Although uterine fibroids are benign, with a malignant or sarcomatous transformation rate of only about 0.4%, they can easily lead to a series of complications: menstrual disorders, frequent urination, urgent urination, constipation, abdominal masses, pain, increased vaginal discharge, and infertility. Prolonged vaginal bleeding can cause anemia; in severe cases, it may result in anemic heart disease, also known as “fibroid‑related heart disease”.
Furthermore, fibroids are often accompanied by other concurrent pelvic disorders, such as endometrial hyperplasia and polyps, endometriosis, polycystic ovary syndrome, endometrial adenocarcinoma, and cervical cancer. Delayed treatment of uterine fibroids may also reduce the quality of sexual life and even affect family harmony. Therefore, once diagnosed, fibroids exert negative physical and psychological impacts, and appropriate treatment should be provided in a timely manner. However, whether surgical removal is necessary depends on the patient’s specific condition.
If fibroids are small, asymptomatic, and show no signs of complications or malignant changes, removal is usually unnecessary. This is especially true for perimenopausal women, as fibroids often shrink or disappear spontaneously after menopause due to low estrogen levels. Regular follow‑up is sufficient. If follow‑up shows enlargement of fibroids or significant worsening of symptoms, further treatment may be considered, including traditional surgery, minimally invasive surgery, or non‑invasive ultrasound ablation.

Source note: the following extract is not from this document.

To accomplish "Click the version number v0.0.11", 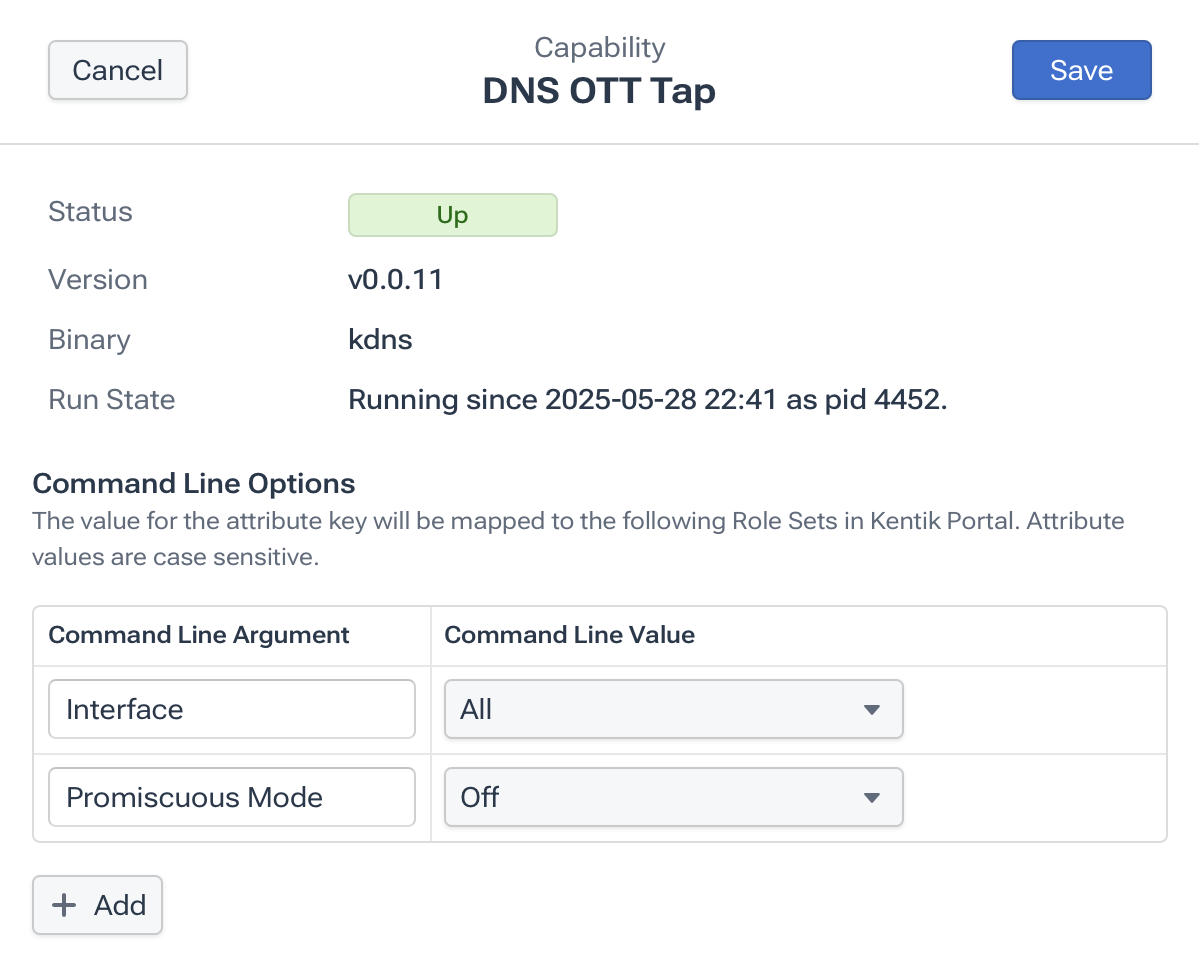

Reminders for patients with uterine fibroids: Regular examinations are essential, including B‑ultrasound or gynecological checks every 3 to 6 months. In older women, rapid fibroid growth in a short period or postmenopausal vaginal bleeding requires close monitoring for possible sarcomatous degeneration. Women with excessive menstrual bleeding should actively correct anemia to prevent anemic heart disease and degenerative myocardial changes.